Neural network learns to count - by the way
Many vertebrates are capable of rudimentary counting. For example, you can choose a point pattern that contains more or as many points as another-at least after appropriate training. As it turns out, this may not even require a special sense of numbers: It could already be enough to learn to recognize objects in general, with the understanding of the size of sets being a by-product.
This is suggested by a work by scientists led by Andreas Nieder from the University of Tübingen. They trained a neural network to recognize objects in photos. They then discovered that their network was also able to classify objects by number - without ever having been trained to do so.

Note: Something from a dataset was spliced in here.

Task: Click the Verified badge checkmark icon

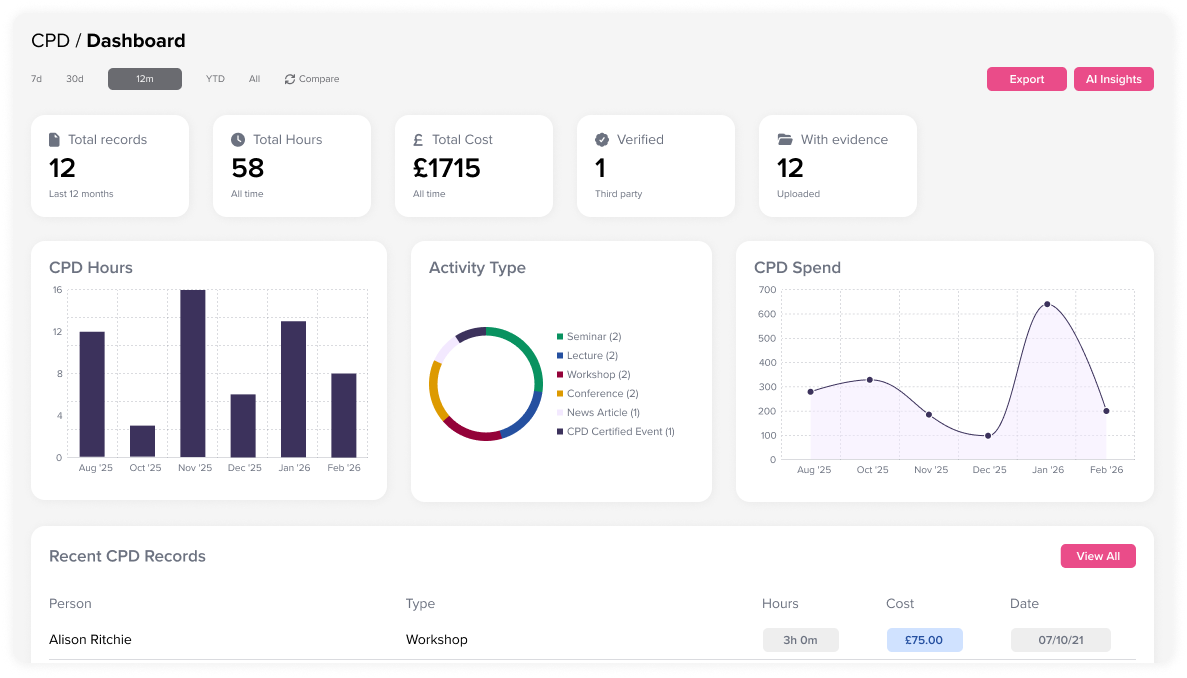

Nieder and colleagues used a deep learning network in their model. Such systems are surprisingly good at recognizing objects in images if you show them enough of them - over a million photos with correct answers, for example. In the course of the learning process, the artificial neurons take on the role of feature detectors. They specialize in recognizing certain image properties such as shapes, edges and brightness distributions. At the same time, the network learns which image properties typically come together when a displayed image is classified as a tennis racket, schnauzer or crane, for example.
This is how the researchers trained their network until it was sufficiently good at recognition. Then, to test their network's mathematical abilities, they gave it patterns of points to analyze - black boxes of 1 to 30 points of different shapes and sizes - and looked at which feature detectors deep in the network "triggered". In fact, the statistics told them that among the many thousands of artificial neurons, some apparently specialized in displaying the sheer number of objects.

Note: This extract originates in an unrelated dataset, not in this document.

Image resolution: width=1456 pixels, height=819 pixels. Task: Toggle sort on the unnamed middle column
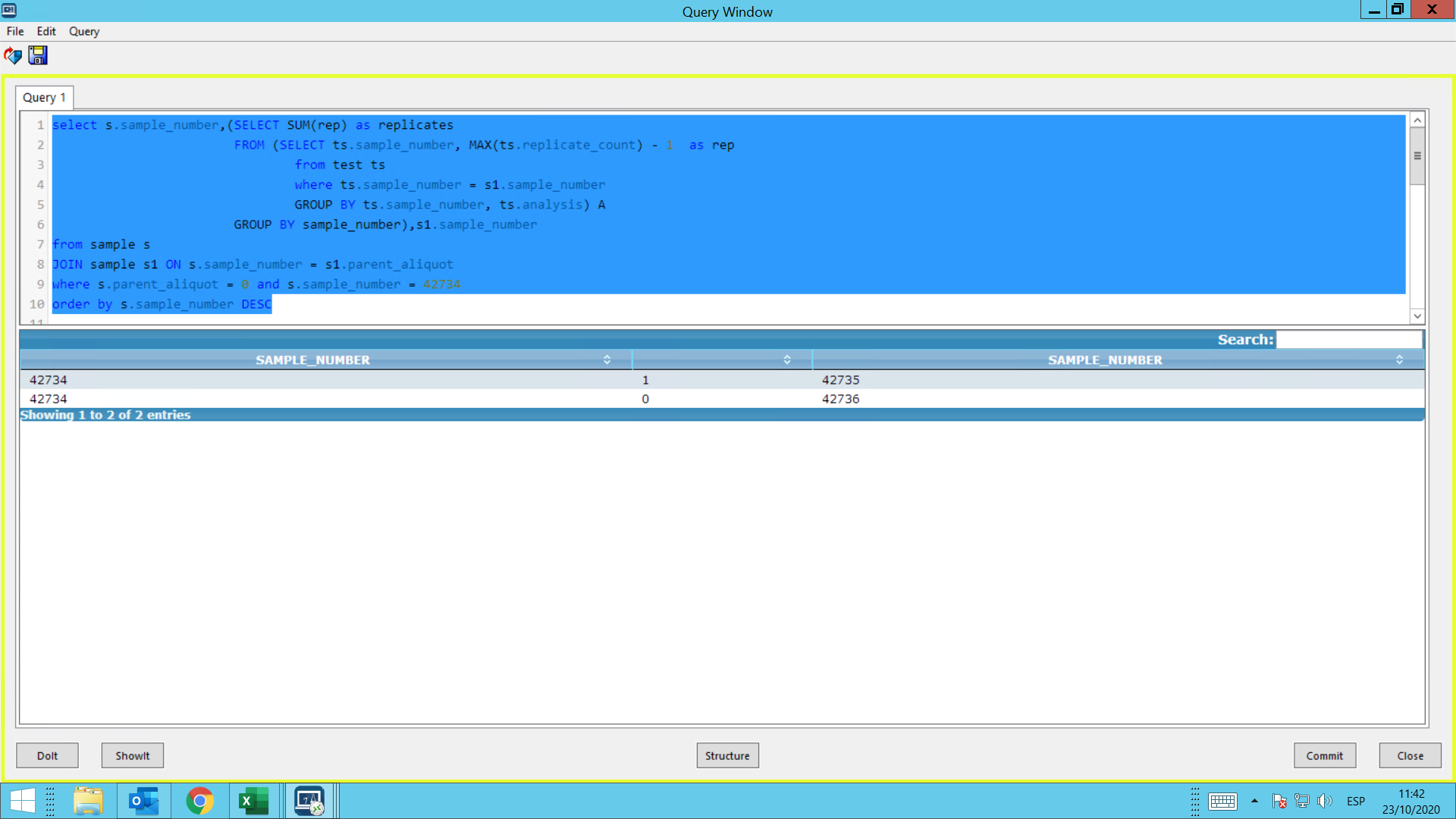(x=786, y=359)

The "quantity detectors" behaved in a way that is familiar from similar cells in the primate brain. For example, a neuron that is specialized for the number six also becomes active when five or seven objects are presented, but with less intensity. In addition, networks - both natural and artificial - find it easier to distinguish between small numbers than large ones. From the point of view of the researchers, these similarities in behavior suggest that both systems operate according to the same principles.
The spontaneously developed understanding of numbers is not real counting, the researchers explain. Your network has learned to deal with sets where all elements are shown simultaneously and side by side. When counting, however, it is important to consider a sequence of numbers. Which skills are necessary for this and whether these can also arise spontaneously in neural networks must be clarified in future studies.